Author: Bc. Ilia Zavidnyi - assigned and confirmed by the Study Dept.
Date of registration: 20.12.2023
Date of assignment: 20.12.2023
Confirmed by Study dept. on: 24.01.2024
Date and time of defence: 28.06.2024 09:00
Date of electronic submission:09.05.2024
Date of submission of printed version:09.05.2024
Date of proceeded defence: 28.06.2024
Opponents: Mgr. Peter Polák
 
 
 
Guidelines
The aim of the thesis is to explore and evaluate the effectiveness of Transformer architectures in the context of multi-channel data classification or regression tasks, with a specific focus on biometric datasets like MIMIC. The widespread adoption of Transformer models in natural language processing, computer vision, and other sequence processing or prediction tasks has shown their capacity to capture intricate dependencies in sequential data, making them a promising candidate for processing multi-channel data from various sources simultaneously.
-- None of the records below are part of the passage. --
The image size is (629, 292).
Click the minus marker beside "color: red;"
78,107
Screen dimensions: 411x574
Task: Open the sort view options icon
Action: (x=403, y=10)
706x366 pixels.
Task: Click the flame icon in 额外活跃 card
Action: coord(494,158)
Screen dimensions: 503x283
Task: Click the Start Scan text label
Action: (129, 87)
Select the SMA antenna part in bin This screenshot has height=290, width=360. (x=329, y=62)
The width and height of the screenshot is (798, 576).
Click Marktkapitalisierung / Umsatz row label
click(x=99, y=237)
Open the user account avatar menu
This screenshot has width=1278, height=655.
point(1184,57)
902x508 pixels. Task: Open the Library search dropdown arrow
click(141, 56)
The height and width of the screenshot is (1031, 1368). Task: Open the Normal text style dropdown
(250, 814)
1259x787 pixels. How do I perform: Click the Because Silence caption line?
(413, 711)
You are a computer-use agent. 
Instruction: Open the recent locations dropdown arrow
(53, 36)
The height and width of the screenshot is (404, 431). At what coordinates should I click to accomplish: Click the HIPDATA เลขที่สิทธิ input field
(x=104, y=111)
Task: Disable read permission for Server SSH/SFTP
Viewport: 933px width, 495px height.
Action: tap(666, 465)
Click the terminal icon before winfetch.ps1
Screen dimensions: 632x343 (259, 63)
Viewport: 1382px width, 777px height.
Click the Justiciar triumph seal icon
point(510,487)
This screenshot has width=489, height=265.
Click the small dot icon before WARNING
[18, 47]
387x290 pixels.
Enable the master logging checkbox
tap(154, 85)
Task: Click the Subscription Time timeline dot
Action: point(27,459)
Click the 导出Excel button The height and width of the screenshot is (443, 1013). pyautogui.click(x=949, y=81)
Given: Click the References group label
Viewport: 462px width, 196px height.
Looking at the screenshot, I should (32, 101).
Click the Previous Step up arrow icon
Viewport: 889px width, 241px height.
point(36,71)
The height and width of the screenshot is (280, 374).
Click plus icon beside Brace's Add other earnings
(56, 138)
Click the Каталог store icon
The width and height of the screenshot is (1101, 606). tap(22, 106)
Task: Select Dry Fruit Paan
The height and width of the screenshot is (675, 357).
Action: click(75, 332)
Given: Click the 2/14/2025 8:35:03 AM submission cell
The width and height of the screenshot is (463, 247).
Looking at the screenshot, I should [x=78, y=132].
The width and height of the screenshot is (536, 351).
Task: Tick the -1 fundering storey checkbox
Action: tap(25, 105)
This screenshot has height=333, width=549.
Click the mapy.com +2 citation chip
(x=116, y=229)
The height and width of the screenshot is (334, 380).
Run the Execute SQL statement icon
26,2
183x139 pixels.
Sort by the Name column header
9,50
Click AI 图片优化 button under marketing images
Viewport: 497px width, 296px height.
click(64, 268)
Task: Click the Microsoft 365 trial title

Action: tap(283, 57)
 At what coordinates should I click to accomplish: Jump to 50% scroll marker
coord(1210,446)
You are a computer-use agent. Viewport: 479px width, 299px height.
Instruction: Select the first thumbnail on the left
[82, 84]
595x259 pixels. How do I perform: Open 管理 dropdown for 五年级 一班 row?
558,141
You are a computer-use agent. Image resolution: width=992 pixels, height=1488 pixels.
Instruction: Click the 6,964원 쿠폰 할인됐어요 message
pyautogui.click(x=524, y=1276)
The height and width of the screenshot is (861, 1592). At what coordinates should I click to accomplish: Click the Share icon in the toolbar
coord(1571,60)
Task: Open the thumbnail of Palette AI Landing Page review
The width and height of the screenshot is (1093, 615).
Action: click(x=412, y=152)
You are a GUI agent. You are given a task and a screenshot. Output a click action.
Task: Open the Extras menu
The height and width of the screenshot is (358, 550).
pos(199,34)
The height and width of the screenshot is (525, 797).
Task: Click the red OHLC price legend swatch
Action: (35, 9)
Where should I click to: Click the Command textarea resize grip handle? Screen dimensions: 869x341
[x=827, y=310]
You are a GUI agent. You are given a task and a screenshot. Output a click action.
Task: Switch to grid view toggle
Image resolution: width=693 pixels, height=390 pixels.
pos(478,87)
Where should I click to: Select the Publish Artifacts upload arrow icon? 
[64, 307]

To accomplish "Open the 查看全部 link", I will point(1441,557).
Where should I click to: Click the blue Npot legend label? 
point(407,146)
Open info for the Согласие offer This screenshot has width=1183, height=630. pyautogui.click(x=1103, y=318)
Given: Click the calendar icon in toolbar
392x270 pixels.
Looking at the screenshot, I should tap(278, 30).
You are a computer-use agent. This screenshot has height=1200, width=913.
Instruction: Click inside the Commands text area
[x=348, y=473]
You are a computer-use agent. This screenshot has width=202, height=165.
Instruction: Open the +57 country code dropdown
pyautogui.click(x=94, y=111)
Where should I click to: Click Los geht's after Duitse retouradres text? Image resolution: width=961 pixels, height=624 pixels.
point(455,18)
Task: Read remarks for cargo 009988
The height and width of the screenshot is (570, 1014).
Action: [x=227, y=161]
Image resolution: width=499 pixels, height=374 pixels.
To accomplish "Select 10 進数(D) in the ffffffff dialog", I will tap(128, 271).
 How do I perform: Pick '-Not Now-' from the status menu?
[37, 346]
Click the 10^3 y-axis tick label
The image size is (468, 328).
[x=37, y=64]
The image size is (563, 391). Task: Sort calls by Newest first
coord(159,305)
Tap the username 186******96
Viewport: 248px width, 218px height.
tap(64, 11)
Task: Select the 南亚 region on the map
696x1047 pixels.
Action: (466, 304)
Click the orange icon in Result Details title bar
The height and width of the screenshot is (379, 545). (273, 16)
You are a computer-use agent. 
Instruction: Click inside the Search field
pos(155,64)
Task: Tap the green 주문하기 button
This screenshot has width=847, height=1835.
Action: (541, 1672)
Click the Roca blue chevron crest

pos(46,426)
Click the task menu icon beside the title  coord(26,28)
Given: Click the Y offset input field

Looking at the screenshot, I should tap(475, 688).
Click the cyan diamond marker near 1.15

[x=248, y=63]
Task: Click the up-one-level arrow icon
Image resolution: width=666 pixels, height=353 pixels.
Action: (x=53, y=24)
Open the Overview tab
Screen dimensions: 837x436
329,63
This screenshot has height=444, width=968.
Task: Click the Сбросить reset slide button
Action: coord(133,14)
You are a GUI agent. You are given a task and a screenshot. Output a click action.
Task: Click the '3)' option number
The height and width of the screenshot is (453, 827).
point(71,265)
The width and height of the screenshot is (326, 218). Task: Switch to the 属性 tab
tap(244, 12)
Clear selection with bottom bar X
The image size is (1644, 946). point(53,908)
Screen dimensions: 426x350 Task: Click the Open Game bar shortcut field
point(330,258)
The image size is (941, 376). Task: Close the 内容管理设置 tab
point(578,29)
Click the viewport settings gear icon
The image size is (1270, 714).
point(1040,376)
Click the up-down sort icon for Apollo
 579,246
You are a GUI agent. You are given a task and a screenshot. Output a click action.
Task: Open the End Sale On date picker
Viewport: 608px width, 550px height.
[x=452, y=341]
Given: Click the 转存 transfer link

The thesis will focus on the following objectives:

1. Design and Implementation of Multi-channel Transformer Architecture: Develop a specialized Transformer architecture tailored for handling multi-channel data. Considerations will be made for accommodating the unique characteristics of biometric datasets, such as temporal dependencies, varying signal modalities (numerical, categorical), highly varied sampling rates across channels, and missing data points.

2. Empirical Evaluation: Conduct a comprehensive evaluation of the proposed Transformer architecture on biometric datasets, such as MIMIC. Assess the model’s accuracy, efficiency, and scalability compared to existing methods. We will evaluate several setups of the model on one or two machine learning tasks (regression or classification). Examples of such tasks include, but are not limited to: sleep apnea prediction or classification of a diagnosis coded using ICD ontology.
References
Johnson, A., Bulgarelli, L., Pollard, T., Horng, S., Celi, L. A., & Mark, R. (2021). MIMIC-IV (version 1.0). PhysioNet. https://doi.org/10.13026/s6n6-xd98.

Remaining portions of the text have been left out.